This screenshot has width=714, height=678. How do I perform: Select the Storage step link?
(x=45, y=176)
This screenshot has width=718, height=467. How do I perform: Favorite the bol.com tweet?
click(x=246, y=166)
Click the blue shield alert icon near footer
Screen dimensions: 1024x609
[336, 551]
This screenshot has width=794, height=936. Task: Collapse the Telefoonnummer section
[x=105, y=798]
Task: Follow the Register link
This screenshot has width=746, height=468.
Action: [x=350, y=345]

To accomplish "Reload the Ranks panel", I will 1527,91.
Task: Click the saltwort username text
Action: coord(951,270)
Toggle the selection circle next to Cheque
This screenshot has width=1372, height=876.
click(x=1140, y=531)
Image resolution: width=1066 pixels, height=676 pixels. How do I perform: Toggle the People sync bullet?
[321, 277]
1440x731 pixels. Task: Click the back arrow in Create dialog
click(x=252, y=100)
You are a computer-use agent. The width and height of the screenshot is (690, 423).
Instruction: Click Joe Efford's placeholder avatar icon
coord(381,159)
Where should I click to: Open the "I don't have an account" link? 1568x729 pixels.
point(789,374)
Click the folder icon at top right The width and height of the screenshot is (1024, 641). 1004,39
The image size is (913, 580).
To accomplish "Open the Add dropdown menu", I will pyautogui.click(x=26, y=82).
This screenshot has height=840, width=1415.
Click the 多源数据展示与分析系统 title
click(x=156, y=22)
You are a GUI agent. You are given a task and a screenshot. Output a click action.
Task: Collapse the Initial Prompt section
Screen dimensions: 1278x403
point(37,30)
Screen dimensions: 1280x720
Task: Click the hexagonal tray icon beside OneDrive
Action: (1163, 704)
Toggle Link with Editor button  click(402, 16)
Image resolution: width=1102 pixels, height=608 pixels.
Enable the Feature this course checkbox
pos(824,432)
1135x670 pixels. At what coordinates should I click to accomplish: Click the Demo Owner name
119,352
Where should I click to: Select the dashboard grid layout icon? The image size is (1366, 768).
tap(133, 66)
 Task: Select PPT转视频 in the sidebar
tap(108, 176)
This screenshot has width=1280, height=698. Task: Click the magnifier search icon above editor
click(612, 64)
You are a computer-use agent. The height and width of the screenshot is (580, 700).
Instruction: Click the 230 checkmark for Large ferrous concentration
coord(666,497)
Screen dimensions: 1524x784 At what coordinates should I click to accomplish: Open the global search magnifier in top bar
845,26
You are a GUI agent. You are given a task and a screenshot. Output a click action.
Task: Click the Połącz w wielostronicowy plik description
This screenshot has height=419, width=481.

Task brief: Write out every record verbatim.

Answer for the task:
This screenshot has width=714, height=678. How do I perform: Select the Storage step link?
(x=45, y=176)
This screenshot has width=718, height=467. How do I perform: Favorite the bol.com tweet?
click(x=246, y=166)
Click the blue shield alert icon near footer
Screen dimensions: 1024x609
[336, 551]
This screenshot has width=794, height=936. Task: Collapse the Telefoonnummer section
[x=105, y=798]
Task: Follow the Register link
This screenshot has width=746, height=468.
Action: [x=350, y=345]

To accomplish "Reload the Ranks panel", I will 1527,91.
Task: Click the saltwort username text
Action: coord(951,270)
Toggle the selection circle next to Cheque
This screenshot has width=1372, height=876.
click(x=1140, y=531)
Image resolution: width=1066 pixels, height=676 pixels. How do I perform: Toggle the People sync bullet?
[321, 277]
1440x731 pixels. Task: Click the back arrow in Create dialog
click(x=252, y=100)
You are a computer-use agent. The width and height of the screenshot is (690, 423).
Instruction: Click Joe Efford's placeholder avatar icon
coord(381,159)
Where should I click to: Open the "I don't have an account" link? 1568x729 pixels.
point(789,374)
Click the folder icon at top right The width and height of the screenshot is (1024, 641). 1004,39
The image size is (913, 580).
To accomplish "Open the Add dropdown menu", I will pyautogui.click(x=26, y=82).
This screenshot has height=840, width=1415.
Click the 多源数据展示与分析系统 title
click(x=156, y=22)
You are a GUI agent. You are given a task and a screenshot. Output a click action.
Task: Collapse the Initial Prompt section
Screen dimensions: 1278x403
point(37,30)
Screen dimensions: 1280x720
Task: Click the hexagonal tray icon beside OneDrive
Action: (1163, 704)
Toggle Link with Editor button  click(402, 16)
Image resolution: width=1102 pixels, height=608 pixels.
Enable the Feature this course checkbox
pos(824,432)
1135x670 pixels. At what coordinates should I click to accomplish: Click the Demo Owner name
119,352
Where should I click to: Select the dashboard grid layout icon? The image size is (1366, 768).
tap(133, 66)
 Task: Select PPT转视频 in the sidebar
tap(108, 176)
This screenshot has width=1280, height=698. Task: Click the magnifier search icon above editor
click(612, 64)
You are a computer-use agent. The height and width of the screenshot is (580, 700).
Instruction: Click the 230 checkmark for Large ferrous concentration
coord(666,497)
Screen dimensions: 1524x784 At what coordinates should I click to accomplish: Open the global search magnifier in top bar
845,26
You are a GUI agent. You are given a task and a screenshot. Output a click action.
Task: Click the Połącz w wielostronicowy plik description
This screenshot has height=419, width=481.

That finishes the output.